The unusual object could be a metallic core left over from a planet or a piece of primordial material that never melted, according to NASA. Psychics can help astronomers learn more about the formation of our solar system. If the psyche is indeed a core, studying it would be like peering into the heart of a planet like Earth.
The mission missed its original 2022 launch window due to delays in software and hardware testing.
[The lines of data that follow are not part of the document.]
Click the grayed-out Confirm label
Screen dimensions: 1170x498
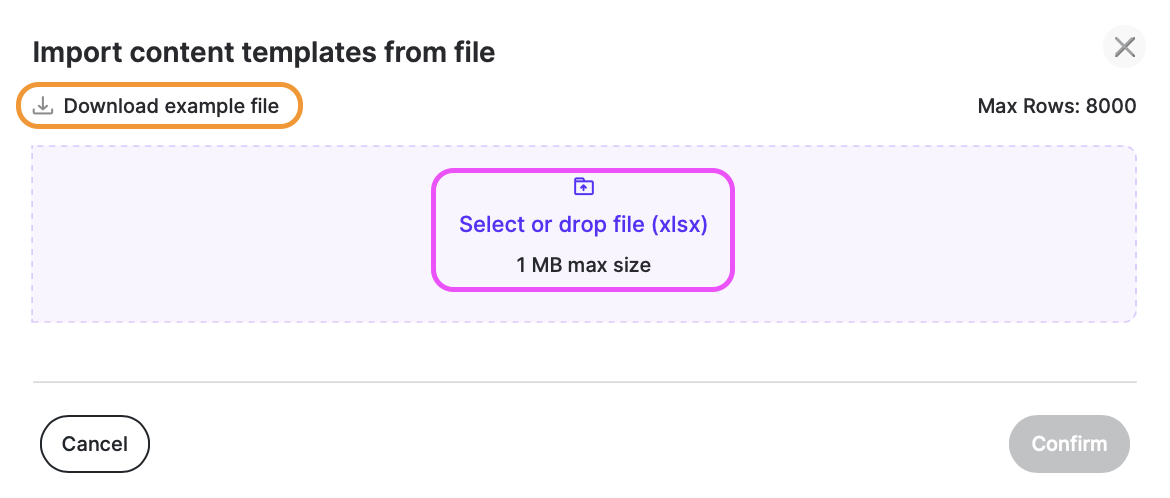[1069, 444]
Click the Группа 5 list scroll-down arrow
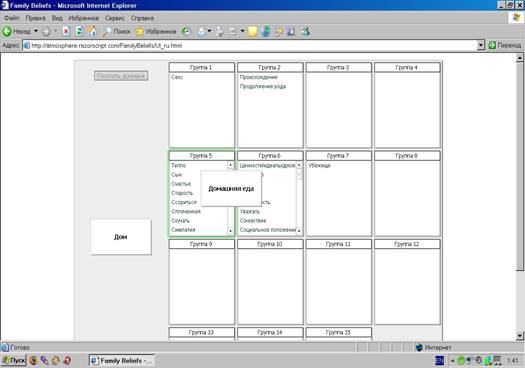 230,231
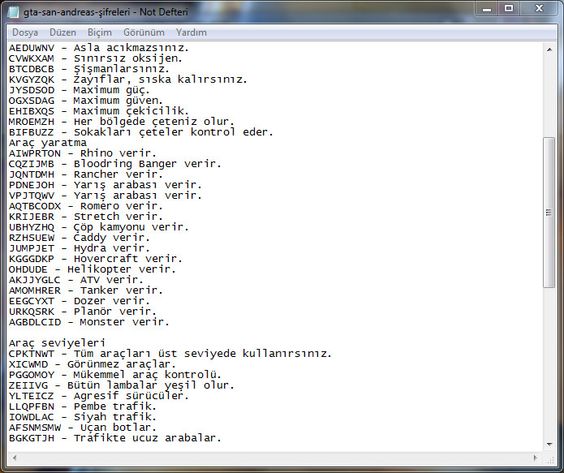Click the Notepad icon in title bar
564x473 pixels.
pyautogui.click(x=13, y=12)
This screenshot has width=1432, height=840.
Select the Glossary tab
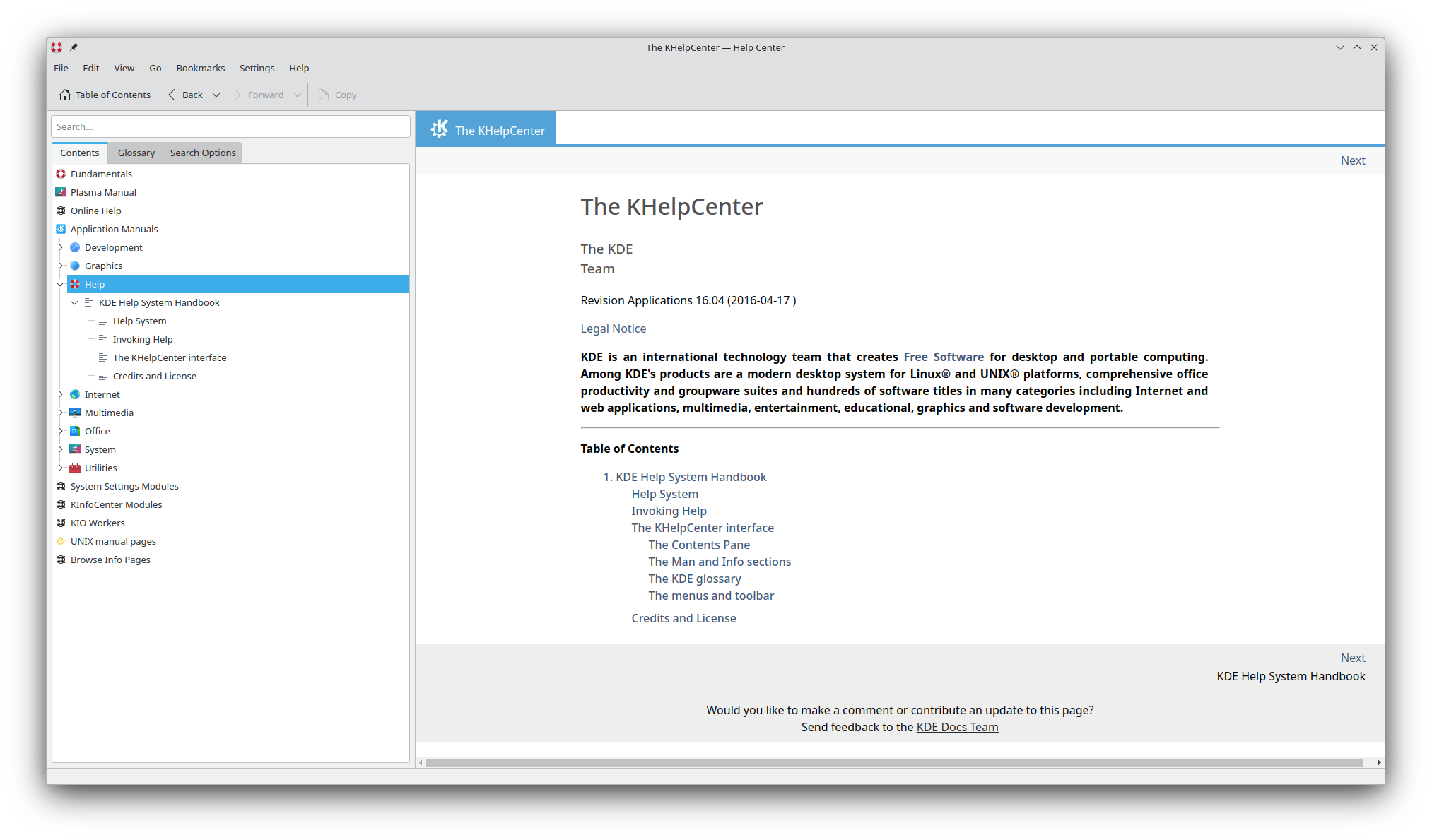tap(135, 152)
The mission team has increased its personnel to complete pre-launch testing.
A number of other missions are expected to launch in 2023. NASA’s Tropospheric Emissions Monitoring Mission, or TEMPO, will measure pollution hourly over North America.
The agency will collaborate with the Japan Aerospace Exploration Agency and the European Space Agency on the XRISM mission, or X-ray Imaging and Spectroscopy Mission, to investigate cosmic X-ray objects.
The European Space Agency and NASA will also join the Euclid mission to explore dark energy, a mysterious and invisible form of energy that drives the accelerating expansion of the universe.
Astrophysics’ Stratospheric Telescope for High Spectral Resolution Submillimeter Wavelength Observations, or the ASTHROS mission, will launch a balloon the size of a football field from Antarctica to study what causes the termination of star formation in some galaxies.
And NASA’s small satellite called Lunar Trailblazer will use innovative instruments to gather data on the amount of water on the Moon.